## Excerpt provided
========================================================================

Thursday 16th was a better day, if starting in doubt. The day before having been, tourism-wise, such a bummer, I turned my back on Rome especially once I discovered the house is about 9 km from Nemi where John Purtell's ships are — aren't actually, but about that, anon.

The walk to Nemi — another good walking day, if mostly cloudy, clearing only towards late afternoon — is pleasant if traffic-plagued: mostly slowly rising to flat, winding thru chestnut forests; and indeed Rocca di Papa in the commune of which I was walking most of the way (but not the town, which I've only seen from a distance) has a Sagra della Castagna at about this time. The turnoff to Nemi, however, is a sharp hill down; quite some way, too.

[and if you need it, here's help in using the map,
including my own symbols & added information.]

Nemi itself is an attractive town, and despite the downhill entrance, is still at quite a commanding height over its little lake: several belvederes. The main monument in town is the behemoth castle of the Princes Ruspoli — all scaffolded up but it isn't any too attractive: late Renaissance prison style, I think.

[image ALT: The almost perfectly round caldera lake of Nemi, taken from a height of maybe 100 meters.]

From just W of Nemi, you are looking SSE.
On the hill across the lake, Genzano di Roma.

========================================================================

## Study material
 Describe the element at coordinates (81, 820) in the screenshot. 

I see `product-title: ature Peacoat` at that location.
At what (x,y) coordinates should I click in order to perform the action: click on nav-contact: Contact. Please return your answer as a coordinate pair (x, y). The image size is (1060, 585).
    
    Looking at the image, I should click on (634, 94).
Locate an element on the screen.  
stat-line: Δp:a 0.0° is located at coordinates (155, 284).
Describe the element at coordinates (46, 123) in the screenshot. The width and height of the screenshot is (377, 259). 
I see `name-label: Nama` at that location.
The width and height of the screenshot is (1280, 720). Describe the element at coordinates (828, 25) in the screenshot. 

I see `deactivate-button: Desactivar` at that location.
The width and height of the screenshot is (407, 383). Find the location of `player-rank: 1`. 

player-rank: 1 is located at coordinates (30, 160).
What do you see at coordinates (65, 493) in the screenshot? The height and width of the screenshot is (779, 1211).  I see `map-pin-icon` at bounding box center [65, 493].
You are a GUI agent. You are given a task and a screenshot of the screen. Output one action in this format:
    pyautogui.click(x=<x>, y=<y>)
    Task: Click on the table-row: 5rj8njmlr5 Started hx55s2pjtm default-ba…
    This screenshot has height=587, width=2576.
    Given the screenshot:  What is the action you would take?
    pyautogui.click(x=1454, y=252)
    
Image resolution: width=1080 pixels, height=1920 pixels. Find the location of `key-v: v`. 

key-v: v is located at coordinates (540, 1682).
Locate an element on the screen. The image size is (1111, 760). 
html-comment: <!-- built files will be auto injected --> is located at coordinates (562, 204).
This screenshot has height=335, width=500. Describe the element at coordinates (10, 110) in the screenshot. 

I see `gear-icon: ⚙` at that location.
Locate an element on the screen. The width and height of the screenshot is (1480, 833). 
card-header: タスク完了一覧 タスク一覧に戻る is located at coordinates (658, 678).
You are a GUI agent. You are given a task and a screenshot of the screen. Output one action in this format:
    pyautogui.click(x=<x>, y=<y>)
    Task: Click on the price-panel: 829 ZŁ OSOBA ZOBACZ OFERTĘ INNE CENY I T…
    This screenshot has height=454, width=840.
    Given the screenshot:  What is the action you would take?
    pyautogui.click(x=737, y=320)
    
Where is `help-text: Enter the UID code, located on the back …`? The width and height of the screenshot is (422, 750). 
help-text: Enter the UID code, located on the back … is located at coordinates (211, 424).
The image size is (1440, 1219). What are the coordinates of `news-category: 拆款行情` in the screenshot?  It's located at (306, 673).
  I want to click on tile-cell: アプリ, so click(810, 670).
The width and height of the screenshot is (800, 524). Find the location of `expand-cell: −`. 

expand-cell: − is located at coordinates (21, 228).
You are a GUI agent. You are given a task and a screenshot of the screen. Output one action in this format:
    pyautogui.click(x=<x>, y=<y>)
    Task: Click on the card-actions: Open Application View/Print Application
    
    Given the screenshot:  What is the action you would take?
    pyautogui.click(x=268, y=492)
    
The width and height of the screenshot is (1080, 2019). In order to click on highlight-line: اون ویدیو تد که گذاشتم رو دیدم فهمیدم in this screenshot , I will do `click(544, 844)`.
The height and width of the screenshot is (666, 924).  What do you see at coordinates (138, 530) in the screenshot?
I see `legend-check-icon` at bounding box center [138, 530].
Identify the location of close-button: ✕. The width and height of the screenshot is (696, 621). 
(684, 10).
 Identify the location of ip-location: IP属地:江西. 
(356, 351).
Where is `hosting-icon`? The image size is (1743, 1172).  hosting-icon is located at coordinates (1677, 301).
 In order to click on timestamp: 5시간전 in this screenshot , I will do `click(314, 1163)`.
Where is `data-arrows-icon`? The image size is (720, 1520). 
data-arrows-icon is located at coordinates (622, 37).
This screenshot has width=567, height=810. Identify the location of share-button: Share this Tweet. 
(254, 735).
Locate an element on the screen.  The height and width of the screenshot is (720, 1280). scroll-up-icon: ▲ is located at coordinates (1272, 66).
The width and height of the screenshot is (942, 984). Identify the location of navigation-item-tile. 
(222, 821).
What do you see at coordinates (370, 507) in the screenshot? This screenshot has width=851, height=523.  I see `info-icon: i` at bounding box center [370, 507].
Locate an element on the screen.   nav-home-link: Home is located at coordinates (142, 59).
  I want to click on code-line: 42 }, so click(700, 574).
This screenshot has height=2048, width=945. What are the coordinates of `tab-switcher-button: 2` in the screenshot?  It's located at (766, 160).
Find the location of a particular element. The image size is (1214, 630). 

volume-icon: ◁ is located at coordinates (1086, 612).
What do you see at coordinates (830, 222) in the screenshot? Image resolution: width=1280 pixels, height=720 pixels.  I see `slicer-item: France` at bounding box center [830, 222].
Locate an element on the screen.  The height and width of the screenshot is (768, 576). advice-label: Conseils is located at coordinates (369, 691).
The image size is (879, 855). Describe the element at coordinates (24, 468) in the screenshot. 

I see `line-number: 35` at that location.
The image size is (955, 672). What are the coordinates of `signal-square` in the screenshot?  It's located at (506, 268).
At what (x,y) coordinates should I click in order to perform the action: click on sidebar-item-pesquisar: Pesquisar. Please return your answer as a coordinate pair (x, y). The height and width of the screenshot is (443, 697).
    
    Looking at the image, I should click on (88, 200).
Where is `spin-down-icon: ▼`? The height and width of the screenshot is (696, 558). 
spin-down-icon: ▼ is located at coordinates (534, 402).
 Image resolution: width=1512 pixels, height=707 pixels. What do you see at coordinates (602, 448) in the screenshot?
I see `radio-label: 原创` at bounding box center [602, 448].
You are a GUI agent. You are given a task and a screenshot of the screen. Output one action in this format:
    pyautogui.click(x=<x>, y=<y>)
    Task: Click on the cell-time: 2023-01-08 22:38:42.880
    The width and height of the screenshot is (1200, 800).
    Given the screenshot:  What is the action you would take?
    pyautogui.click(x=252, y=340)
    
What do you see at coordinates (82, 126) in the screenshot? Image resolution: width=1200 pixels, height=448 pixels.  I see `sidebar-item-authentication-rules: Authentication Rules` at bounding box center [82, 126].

========================================================================

## To-do item A
Answer each question from the account of the walk to Nemi above, one line per answer, marked (i), (ii) and (iii).
(i) About how far is the house from Nemi?
(ii) Through what kind of forests does the road to Nemi wind?
(iii) Which town stands on the hill across the lake?
## To-do item B
Pick up the account of the walk to Nemi after its last sentence and carry it on in the same first-person voice for a paragraph or two.

## Answer section A
(i) About 9 km.
(ii) Chestnut forests.
(iii) Genzano di Roma.

## Answer section B
Although I'd phoned the museum (Museo delle Navi Romane) at 10, there was no answer; so I assumed it was closed, but decided to go prowl around it and glean what I could: a huge salmon-pink double hangar structure by the shore, a good hundred and some meters below the town. Had I followed the instructions of the 50‑year‑old woman I accosted in the street (despite telling her I was on foot) I would have done 5 or 6 kilometers of car road, long lazy switchbacks all over the map. But right outside the back gate to Nemi, a sharply dropping wooden-railed footpath: I took a gamble and followed it; as it turns out, correctly. Silene alba, pigweed, cyclamen, some very rare adenophora, ferns, hawkweed, chickweed, very large chenopodium, apple trees, chestnuts; down in the plain/marsh, a kiwi plantation, dense, supported on concrete stakes and wire, bearing in thick shade: I'd never seen kiwis on the hoof before.


[image ALT: An assemblage of what looks like old driftwood. It is the remains of a first-century AD Roman piston pump, made of wood and used for bilgewater pumping on a ship: it is in the Museo delle Navi in Nemi (central Italy).]

Roman piston pump, 1c A.D.,
made of wood; for pumping bilge water.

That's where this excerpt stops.